§ Assigned task: Would you copy out each line of the records below that includes the word "target"?

Stored items:

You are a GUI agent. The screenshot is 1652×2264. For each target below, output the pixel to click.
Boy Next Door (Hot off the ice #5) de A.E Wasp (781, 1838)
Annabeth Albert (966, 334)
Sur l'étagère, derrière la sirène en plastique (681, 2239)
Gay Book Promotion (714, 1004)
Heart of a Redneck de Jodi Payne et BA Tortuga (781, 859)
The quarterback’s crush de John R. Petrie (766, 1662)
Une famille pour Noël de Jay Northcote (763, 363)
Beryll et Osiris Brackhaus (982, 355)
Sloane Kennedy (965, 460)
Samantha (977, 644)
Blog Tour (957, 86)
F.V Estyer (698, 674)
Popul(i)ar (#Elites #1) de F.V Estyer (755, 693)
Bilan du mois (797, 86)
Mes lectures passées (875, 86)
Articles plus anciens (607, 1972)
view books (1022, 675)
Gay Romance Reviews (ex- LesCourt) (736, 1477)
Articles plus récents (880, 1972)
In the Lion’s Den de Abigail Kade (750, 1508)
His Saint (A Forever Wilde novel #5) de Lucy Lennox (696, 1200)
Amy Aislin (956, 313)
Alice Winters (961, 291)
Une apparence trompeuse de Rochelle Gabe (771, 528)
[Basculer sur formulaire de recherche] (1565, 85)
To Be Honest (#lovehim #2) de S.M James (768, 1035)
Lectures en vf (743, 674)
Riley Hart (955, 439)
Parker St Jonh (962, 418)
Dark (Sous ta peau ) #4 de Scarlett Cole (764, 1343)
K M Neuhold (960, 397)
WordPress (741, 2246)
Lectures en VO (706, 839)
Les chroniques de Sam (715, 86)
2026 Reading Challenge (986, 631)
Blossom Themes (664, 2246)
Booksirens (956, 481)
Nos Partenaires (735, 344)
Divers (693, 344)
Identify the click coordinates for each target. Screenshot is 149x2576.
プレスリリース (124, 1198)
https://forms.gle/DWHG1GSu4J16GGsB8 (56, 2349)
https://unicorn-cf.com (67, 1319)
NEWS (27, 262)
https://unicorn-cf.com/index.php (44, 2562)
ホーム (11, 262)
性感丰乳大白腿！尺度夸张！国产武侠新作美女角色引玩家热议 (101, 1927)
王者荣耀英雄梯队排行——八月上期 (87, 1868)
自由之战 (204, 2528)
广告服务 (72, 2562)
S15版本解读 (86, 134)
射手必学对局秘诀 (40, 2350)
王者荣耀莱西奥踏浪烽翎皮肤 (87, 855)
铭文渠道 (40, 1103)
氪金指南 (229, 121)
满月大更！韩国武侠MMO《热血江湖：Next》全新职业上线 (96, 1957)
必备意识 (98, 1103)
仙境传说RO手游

§ Completed task:
You are a GUI agent. The screenshot is 1652×2264. For each target below, output the pixel to click.
Identify the click coordinates for each target. Screenshot is 149x2576.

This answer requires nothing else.